- **Stated task**
Could you turn the lines of every item below into a single numbered list, with the blank lines dropped and the pictures left out?

=-=-=

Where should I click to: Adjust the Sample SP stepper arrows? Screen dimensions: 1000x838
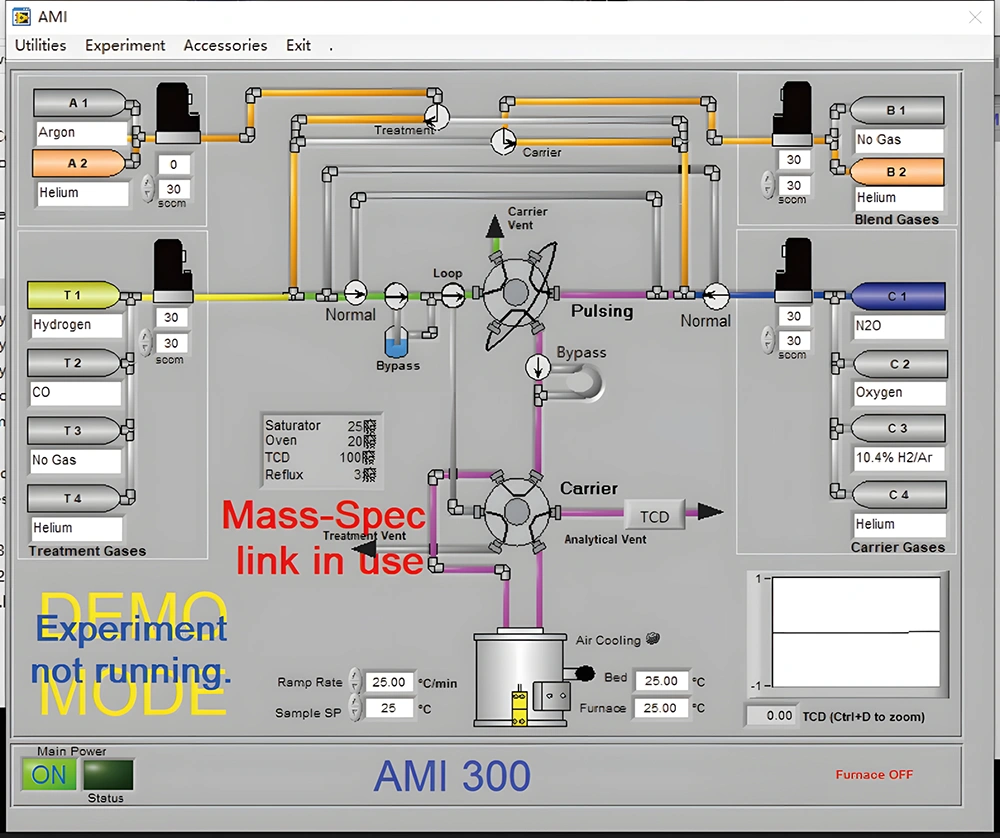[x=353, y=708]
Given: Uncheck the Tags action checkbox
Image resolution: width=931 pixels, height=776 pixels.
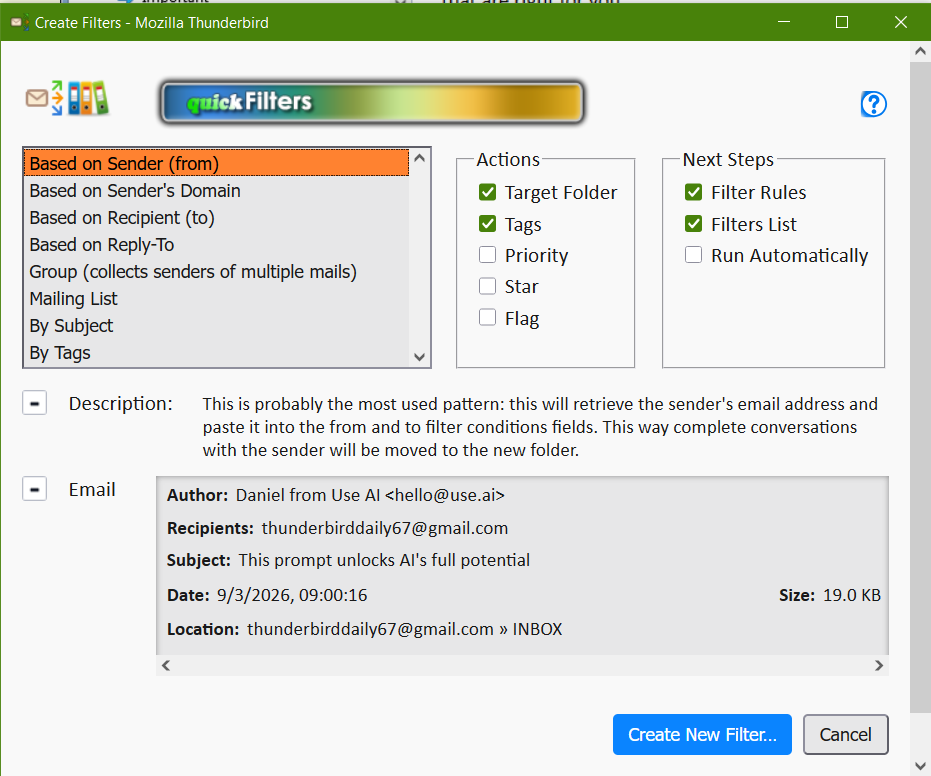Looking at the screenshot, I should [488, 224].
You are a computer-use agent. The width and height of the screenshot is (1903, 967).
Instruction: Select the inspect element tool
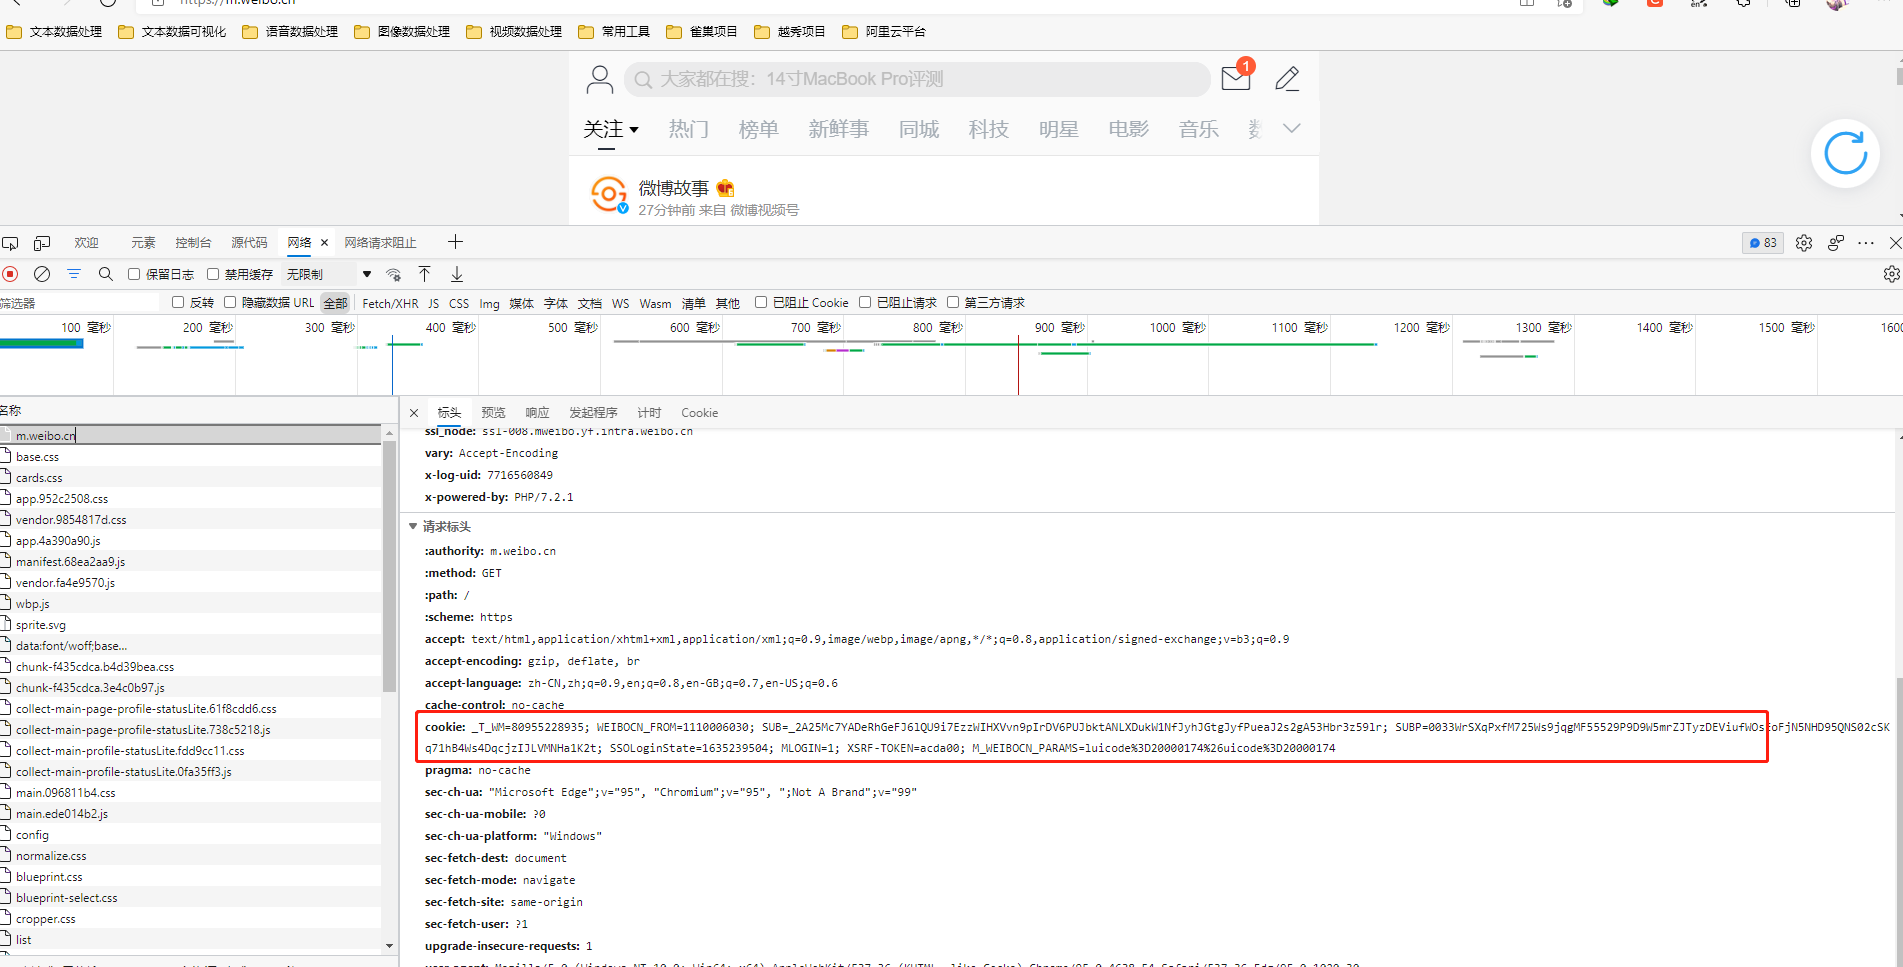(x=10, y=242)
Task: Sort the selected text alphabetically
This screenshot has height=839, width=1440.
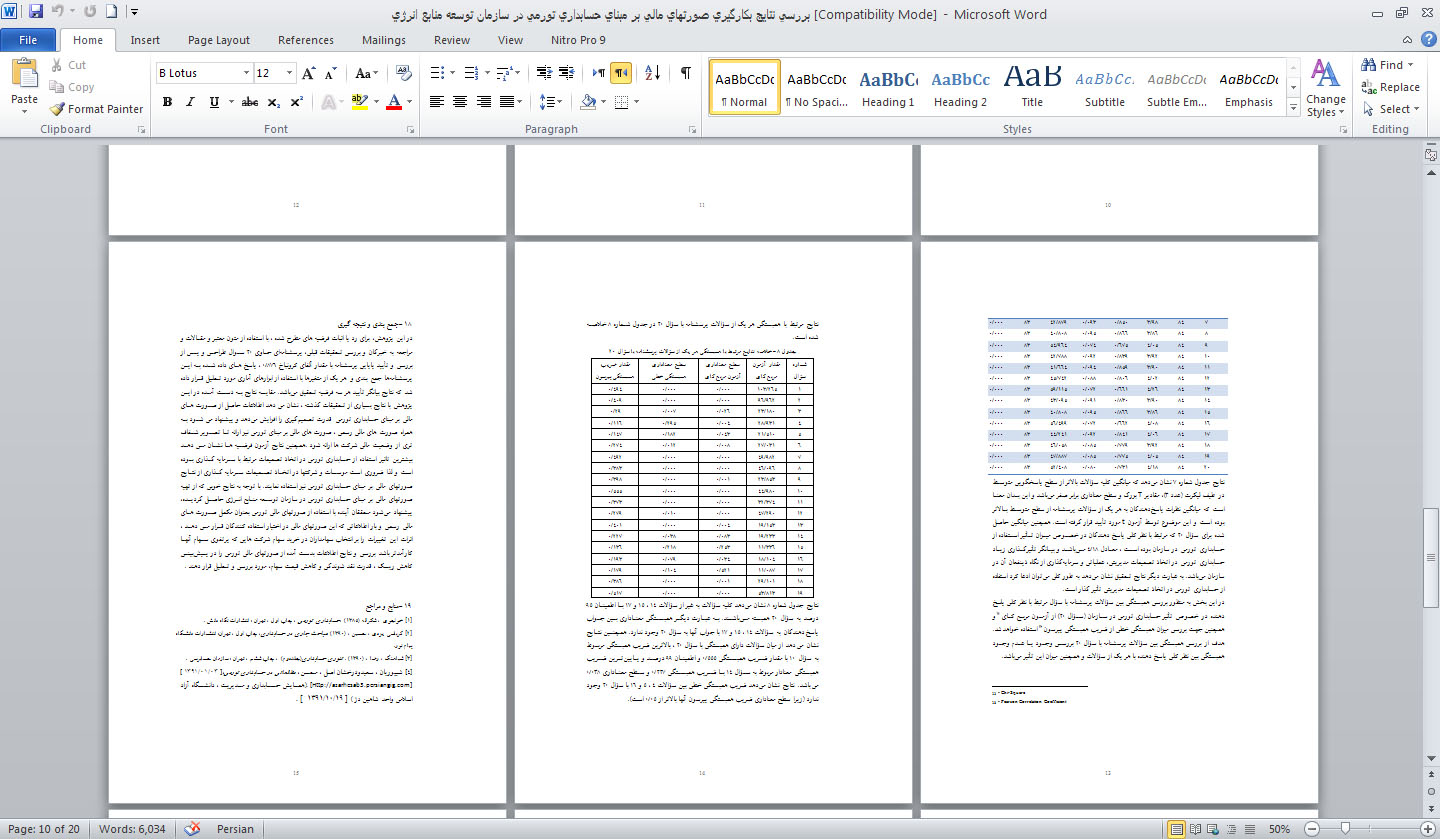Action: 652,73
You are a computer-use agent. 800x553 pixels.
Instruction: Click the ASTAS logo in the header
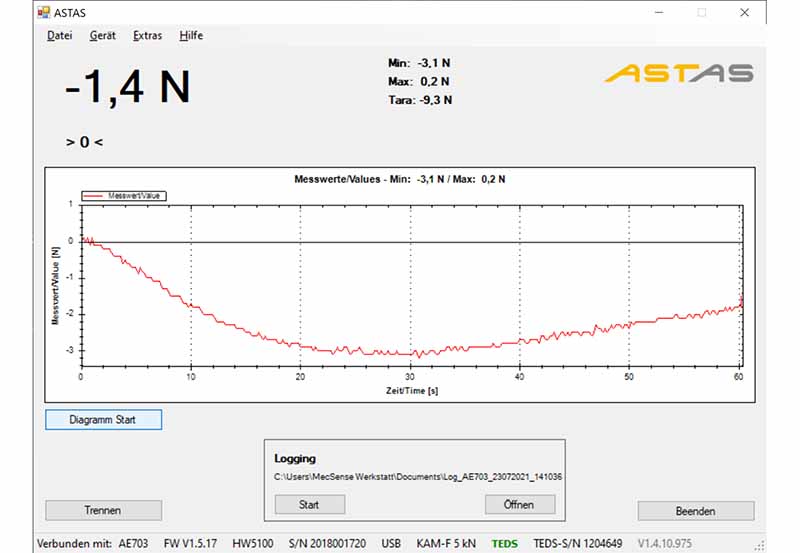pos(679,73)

=-=-=

- **Solution to this problem**
1. Where should I click to: Adjust the Sample SP stepper arrows? Screen dimensions: 1000x838
2. [x=353, y=708]
3. Given: Uncheck the Tags action checkbox
4. Image resolution: width=931 pixels, height=776 pixels.
5. Looking at the screenshot, I should [488, 224].
6. You are a computer-use agent. The width and height of the screenshot is (1903, 967).
7. Instruction: Select the inspect element tool
8. (x=10, y=242)
9. Task: Sort the selected text alphabetically
10. This screenshot has height=839, width=1440.
11. Action: 652,73
12. You are a computer-use agent. 800x553 pixels.
13. Instruction: Click the ASTAS logo in the header
14. pos(679,73)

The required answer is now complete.